# Should I put sex in my story?



## dragon406 (Apr 1, 2013)

I'm writing my first story, it will be about a prostitute and a King and whatnot, anyways, it isn't an out and out sex story. My question is: Is it a good idea to put sex in it? If I were to put it in, it would only be 10-15% of the whole story. I can easily do the story without smut and keep it PG13 if I wanted to.

I'm also debating the gender of the prostitute. I'm gay myself and would like to make it M/M, but I'm not sure if most people would want to read it.

Forgive me if I'm too self-conscious, I just want to make a good one. I realize that I can't please everyone, just wanted to see what you all think

Any thoughts on the matter would be greatly appreciated!


----------



## Kalmor (Apr 1, 2013)

I'd say just put in what you feel comfortable writing. I don't know what else really.


----------



## Butters Shikkon (Apr 1, 2013)

If it advances the story, why not? And I wouldn't worry about the sex of the character as you should really write for yourself if you are a beginner.


----------



## anothersacrifice (Apr 1, 2013)

Write what you know. If you feel comfortable writing out a sex scene then don't do it. If you think it will advance the story then you can add it in, but if you are just putting it in for the sake of itself and don't really want to, then just allude to it and skip the detail.

- Requests:
[a] In the forum thread, how much of the whole story would the sex take up if dragon406 included it?
[b] Transcribe the forum thread word for word, starting at "I'm writing my" and ending at "Kalmor (Apr 1, 2013)".

- Data provided:

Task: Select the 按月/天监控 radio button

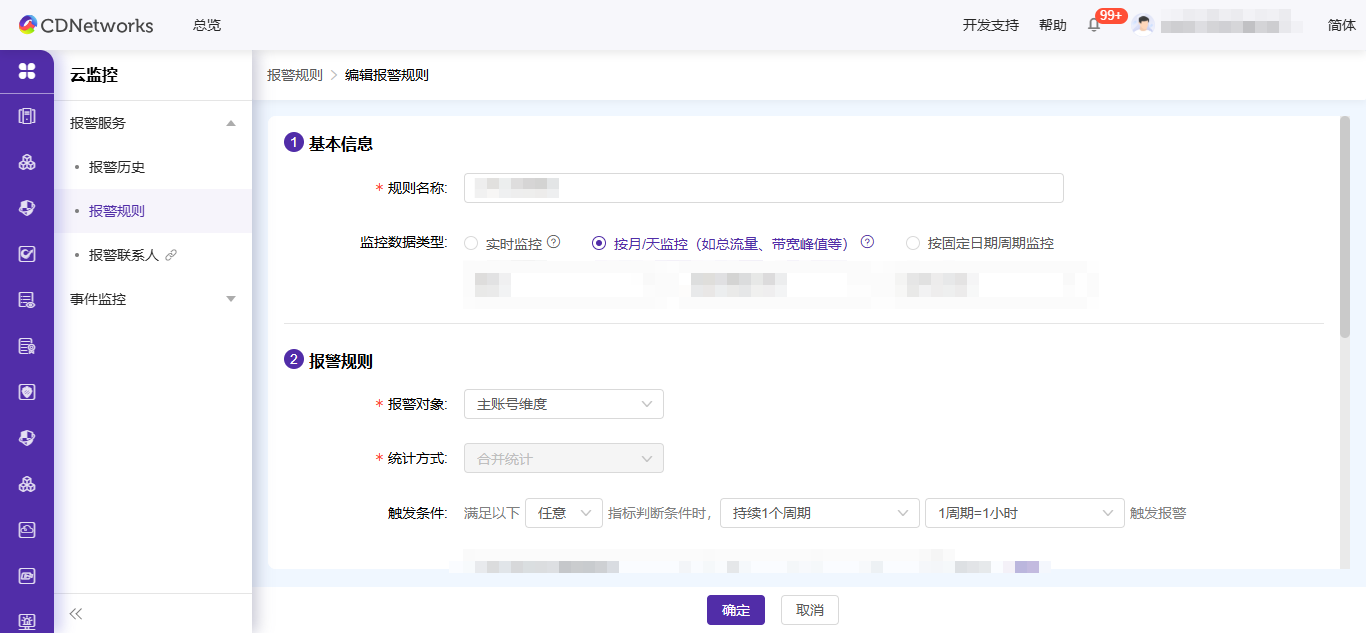Action: (597, 242)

- Results for each task:
[a] Only 10-15% of the whole story.

[b]
I'm writing my first story, it will be about a prostitute and a King and whatnot, anyways, it isn't an out and out sex story. My question is: Is it a good idea to put sex in it? If I were to put it in, it would only be 10-15% of the whole story. I can easily do the story without smut and keep it PG13 if I wanted to.

I'm also debating the gender of the prostitute. I'm gay myself and would like to make it M/M, but I'm not sure if most people would want to read it.

Forgive me if I'm too self-conscious, I just want to make a good one. I realize that I can't please everyone, just wanted to see what you all think

Any thoughts on the matter would be greatly appreciated!


----------



## Kalmor (Apr 1, 2013)